— YOUR INSTRUCTIONS —
Only the lines from the one containing "Image resolution: width=1920" through the final line of the entries below are wanted, each copied exactly.

Records drawn from a dataset
+++
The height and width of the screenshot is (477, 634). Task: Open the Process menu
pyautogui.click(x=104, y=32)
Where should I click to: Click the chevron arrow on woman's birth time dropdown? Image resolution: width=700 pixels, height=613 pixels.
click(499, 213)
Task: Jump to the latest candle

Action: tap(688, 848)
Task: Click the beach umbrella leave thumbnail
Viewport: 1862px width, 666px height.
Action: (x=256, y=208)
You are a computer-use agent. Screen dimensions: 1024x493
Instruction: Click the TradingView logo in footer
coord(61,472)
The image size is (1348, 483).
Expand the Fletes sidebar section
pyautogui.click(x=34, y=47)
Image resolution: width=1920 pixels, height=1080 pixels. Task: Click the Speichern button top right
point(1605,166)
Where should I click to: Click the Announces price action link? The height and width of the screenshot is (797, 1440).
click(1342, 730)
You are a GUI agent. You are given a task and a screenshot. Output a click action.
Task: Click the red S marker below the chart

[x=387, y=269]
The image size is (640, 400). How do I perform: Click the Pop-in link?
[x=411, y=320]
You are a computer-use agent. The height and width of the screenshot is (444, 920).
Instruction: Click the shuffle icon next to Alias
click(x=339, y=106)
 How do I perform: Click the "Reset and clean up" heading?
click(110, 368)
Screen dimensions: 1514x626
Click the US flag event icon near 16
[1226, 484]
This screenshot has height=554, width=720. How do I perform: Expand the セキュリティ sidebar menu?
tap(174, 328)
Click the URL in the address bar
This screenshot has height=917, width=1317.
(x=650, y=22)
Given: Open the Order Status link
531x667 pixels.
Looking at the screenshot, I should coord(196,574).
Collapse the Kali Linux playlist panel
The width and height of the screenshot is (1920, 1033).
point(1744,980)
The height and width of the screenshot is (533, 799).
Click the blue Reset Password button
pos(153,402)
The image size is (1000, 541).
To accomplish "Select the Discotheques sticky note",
+++
— EXERCISE RESPONSE —
Image resolution: width=1920 pixels, height=1080 pixels. Task: Click the Speichern button top right
point(1605,166)
Where should I click to: Click the Announces price action link? The height and width of the screenshot is (797, 1440).
click(1342, 730)
You are a GUI agent. You are given a task and a screenshot. Output a click action.
Task: Click the red S marker below the chart

[x=387, y=269]
The image size is (640, 400). How do I perform: Click the Pop-in link?
[x=411, y=320]
You are a computer-use agent. The height and width of the screenshot is (444, 920).
Instruction: Click the shuffle icon next to Alias
click(x=339, y=106)
 How do I perform: Click the "Reset and clean up" heading?
click(110, 368)
Screen dimensions: 1514x626
Click the US flag event icon near 16
[1226, 484]
This screenshot has height=554, width=720. How do I perform: Expand the セキュリティ sidebar menu?
tap(174, 328)
Click the URL in the address bar
This screenshot has height=917, width=1317.
(x=650, y=22)
Given: Open the Order Status link
531x667 pixels.
Looking at the screenshot, I should coord(196,574).
Collapse the Kali Linux playlist panel
The width and height of the screenshot is (1920, 1033).
point(1744,980)
The height and width of the screenshot is (533, 799).
Click the blue Reset Password button
pos(153,402)
The image size is (1000, 541).
To accomplish "Select the Discotheques sticky note",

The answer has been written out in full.